- Occupations: Marine naturalist, environmentalist, scuba educator
- Employer: Bonaire National Marine Park
- Known for: Touch the Sea program
- Spouse: David Batalsky
- Awards: PADI-SeaSpace Environmental Awareness Award

= Dee Scarr =

Environmentalist, marine naturalist, and scuba diver

Dee Scarr is an American environmentalist, marine naturalist, and scuba diver who lives and works in Bonaire. She is known for her work in marine conservation and environmental education, particularly through the creation of the Touch the Sea program, which promotes respectful interaction with marine ecosystems. Scarr has collaborated with the Bonaire National Marine Park and has been recognized internationally for her contributions to reef preservation and public awareness about marine life. In 2000, she was inducted into the Women Divers Hall of Fame.

==Career==
Scarr received bachelor's and master's degrees in English and rhetoric and public address from the University of Florida and taught high school English, public speaking and debate. Afterward, she became a scuba instructor in Florida in 1974 and began her diving career on the island of San Salvador. Dee arrived Bonaire in 1980 and started working in the Bonaire National Marine Park. In 1982 she created the diving program Touch the Sea. In 1985 she married David Batalsky. Between 1988 and 1991, Scarr and her workmates tied more than 600 sponges back onto pilings beneath Bonaire's Old Pier in Touch the Sea's Sponge Reattachment Project. In the mid-1990s she surveyed Bonaire's harbor area, removing trash, establishing misused areas and informing the Bonaire Marine Park to educate misusers. The first major recognition of Scarr's work was in 1991, when she was the second recipient of the PADI-SeaSpace Environmental Awareness Award, after Jacques Yves Cousteau.
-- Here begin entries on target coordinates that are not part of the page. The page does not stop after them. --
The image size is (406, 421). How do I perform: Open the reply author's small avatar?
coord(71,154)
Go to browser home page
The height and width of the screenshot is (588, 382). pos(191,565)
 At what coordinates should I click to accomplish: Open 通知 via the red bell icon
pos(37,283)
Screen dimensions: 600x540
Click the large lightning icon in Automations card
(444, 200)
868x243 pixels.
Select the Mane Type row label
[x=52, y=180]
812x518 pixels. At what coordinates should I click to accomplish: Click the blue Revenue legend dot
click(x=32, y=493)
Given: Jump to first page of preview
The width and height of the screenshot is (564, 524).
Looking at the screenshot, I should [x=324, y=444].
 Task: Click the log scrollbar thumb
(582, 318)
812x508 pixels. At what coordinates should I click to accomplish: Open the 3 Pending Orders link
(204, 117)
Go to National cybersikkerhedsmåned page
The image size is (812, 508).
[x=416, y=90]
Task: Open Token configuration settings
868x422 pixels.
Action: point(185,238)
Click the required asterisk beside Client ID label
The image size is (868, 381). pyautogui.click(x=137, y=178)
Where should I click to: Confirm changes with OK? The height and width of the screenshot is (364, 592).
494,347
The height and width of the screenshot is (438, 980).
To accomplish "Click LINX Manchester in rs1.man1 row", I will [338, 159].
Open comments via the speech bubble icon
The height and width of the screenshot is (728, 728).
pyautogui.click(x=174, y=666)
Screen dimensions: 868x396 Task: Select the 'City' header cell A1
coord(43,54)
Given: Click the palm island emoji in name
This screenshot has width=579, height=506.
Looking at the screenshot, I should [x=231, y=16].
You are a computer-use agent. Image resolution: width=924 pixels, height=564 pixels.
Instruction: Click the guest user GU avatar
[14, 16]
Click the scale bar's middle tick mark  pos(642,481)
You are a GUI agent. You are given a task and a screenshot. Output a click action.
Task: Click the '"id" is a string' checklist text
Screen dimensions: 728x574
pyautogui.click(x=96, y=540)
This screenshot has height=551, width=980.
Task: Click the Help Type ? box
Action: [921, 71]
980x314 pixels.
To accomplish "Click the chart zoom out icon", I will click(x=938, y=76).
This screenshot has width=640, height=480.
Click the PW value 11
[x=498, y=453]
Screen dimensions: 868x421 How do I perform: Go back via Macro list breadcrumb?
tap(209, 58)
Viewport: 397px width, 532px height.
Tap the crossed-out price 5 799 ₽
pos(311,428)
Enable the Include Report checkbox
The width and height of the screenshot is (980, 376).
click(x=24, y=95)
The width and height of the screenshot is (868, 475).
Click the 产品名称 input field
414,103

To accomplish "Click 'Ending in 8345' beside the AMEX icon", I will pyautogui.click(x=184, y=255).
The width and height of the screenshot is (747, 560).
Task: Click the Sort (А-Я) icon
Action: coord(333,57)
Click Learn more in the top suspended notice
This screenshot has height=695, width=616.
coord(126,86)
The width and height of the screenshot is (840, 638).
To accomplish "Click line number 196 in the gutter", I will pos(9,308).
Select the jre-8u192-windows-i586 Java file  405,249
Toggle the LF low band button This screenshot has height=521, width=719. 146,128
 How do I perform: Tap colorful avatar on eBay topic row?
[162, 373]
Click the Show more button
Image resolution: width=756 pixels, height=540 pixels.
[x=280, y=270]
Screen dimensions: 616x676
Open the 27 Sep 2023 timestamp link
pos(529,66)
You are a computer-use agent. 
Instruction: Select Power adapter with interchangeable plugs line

Scarr was recognized and inducted into the Inaugural Roster 2000 of the Women Divers Hall of Fame at the Beneath the Sea Exposition at the Meadowlands Exposition Center, New Jersey, on 25 March 2000. She was also an inaugural member of the Women Divers Hall of Fame and SSI's Platinum Pro Divers, those with more than 5000 dives; Scarr has logged over 7000 dives. After realizing that dive training agencies did not provide critical information about living coral to their students, she founded Action in Behalf of Coral in 2005. In 2006 she was awarded Captain Don Stewart's Accolade Award for "making knowledge of the sea fun and spreading desire in others to learn and become themselves part of our sea." In 2007 she was awarded the Boston Sea Rovers Diver of the Year Award, the Beneath the Sea Diver of the Year Award for Environment and the Underwater Club of Boston's Paul Revere Spike. In 2008, at the 49th Annual NOGI Awards Gala, she received the Academy of Underwater Arts and Sciences (AUAS) NOGI Award for Distinguished Service, one of the oldest and most prestigious awards in the diving industry.

Dee has written three books: Touch the Sea, about interactions with marine animals; The Gentle Sea, about undersea creatures likely to be encountered by divers; and a children's book, Coral's Reef. For more than a decade Scarr wrote monthly articles about marine animals and their behaviors for Dive Training magazine, and she currently writes for The Bonaire Reporter about marine animals. She was the photographer for the original Guide to the Bonaire Marine Park and contributed to the second edition of the guide.